I had a closer look at FullPelBlockMotionBiPred and we peeled off an iteration because we have something like

if (i % 2) {
  ...
  if (i != 0) {...}
 ...
}

Peeling based on those nested conditional is likely to increase the code size too much compared to the benefit. D45374 only considers conditions in blocks that are executed on every iteration.

@mcrosier I've submitted D44983 for review. It prevents peeling, if we cannot simplify the loop body after peeling. Peeling if we cannot simplify the loop body afterwards is likely not beneficial. It would be great if you could check if that helps in your case. If it's not easy for you to check, I can try and test it myself.

Coming up with some additional heuristics, e.g. based on the number of instructions peeled and not eliminated, should be possible, but without knowing the inlining situation we would probably have to choose a rather arbitrary threshold.

Sure, I'll take a look now and let you know! Sorry I didn't see this sooner.

Unfortunately, D44983 does not fix this case. I'm going to dig into this now. I'll update you once I have some additional findings.

I had a closer look at FullPelBlockMotionBiPred and we peeled off an iteration because we have something like

if (i % 2) {
  ...
  if (i != 0) {...}
 ...
}

Peeling based on those nested conditional is likely to increase the code size too much compared to the benefit. D45374 only considers conditions in blocks that are executed on every iteration.

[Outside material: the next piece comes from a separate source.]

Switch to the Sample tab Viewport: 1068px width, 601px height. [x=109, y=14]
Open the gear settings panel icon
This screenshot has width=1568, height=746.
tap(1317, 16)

IIUC, D45374 should fix the regression in h264ref we're seeing (but I haven't tested it yet). However, I wanted to share with you my findings. Currently, loop peeling will not peel a loop if it includes a function call that is likely to be inlined (i.e., is not marked with a noinline attribute, has internal linkage and has a single use). This is exactly the case we're dealing with here except FullPelBlockMotionBiPred isn't marked as internal until the LTO phase of compilation. Thus, one possible approach would be to defer peeling until the LTO phase. After r329392, this can be accomplished with a small change to the pass manager:

diff --git a/lib/Transforms/IPO/PassManagerBuilder.cpp b/lib/Transforms/IPO/PassManagerBuilder.cpp
index 1def2e8..b06ca2a 100644
--- a/lib/Transforms/IPO/PassManagerBuilder.cpp
+++ b/lib/Transforms/IPO/PassManagerBuilder.cpp
@@ -651,7 +651,10 @@ void PassManagerBuilder::populateModulePassManager(
   addInstructionCombiningPass(MPM);
 
   if (!DisableUnrollLoops) {
-    MPM.add(createLoopUnrollPass(OptLevel));    // Unroll small loops
+    if (PrepareForLTO)
+      MPM.add(createSimpleLoopUnrollPass(OptLevel));    // Unroll small loops
+    else
+      MPM.add(createLoopUnrollPass(OptLevel));    // Unroll small loops
 
     // LoopUnroll may generate some redundency to cleanup.
     addInstructionCombiningPass(MPM);

However, I haven't run any performance tests (but I do know if fixes the h264ref regression) nor do I know if the community would be interested in such an approach.

A more targeted approach might be to only prevent peeling of the loop (rather than disable peeling entirely) during the first phase of LTO if the loop has any calls.

This is exactly the case we're dealing with here except FullPelBlockMotionBiPred isn't marked as internal until the LTO phase of compilation. Thus, one possible approach would be to defer peeling until the LTO phase. After r329392, this can be accomplished with a small change to the pass manager:

ThinLTO doesn't run vectorization or unrolling before link-time; among other reasons, it avoids problems like this. You might want to consider making non-thin LTO work the same way.

This is exactly the case we're dealing with here except FullPelBlockMotionBiPred isn't marked as internal until the LTO phase of compilation. Thus, one possible approach would be to defer peeling until the LTO phase. After r329392, this can be accomplished with a small change to the pass manager:

ThinLTO doesn't run vectorization or unrolling before link-time; among other reasons, it avoids problems like this. You might want to consider making non-thin LTO work the same way.

Thanks for the suggestion, Eli. Given this is already the behavior of ThinLTO, I'm going to investigate this further.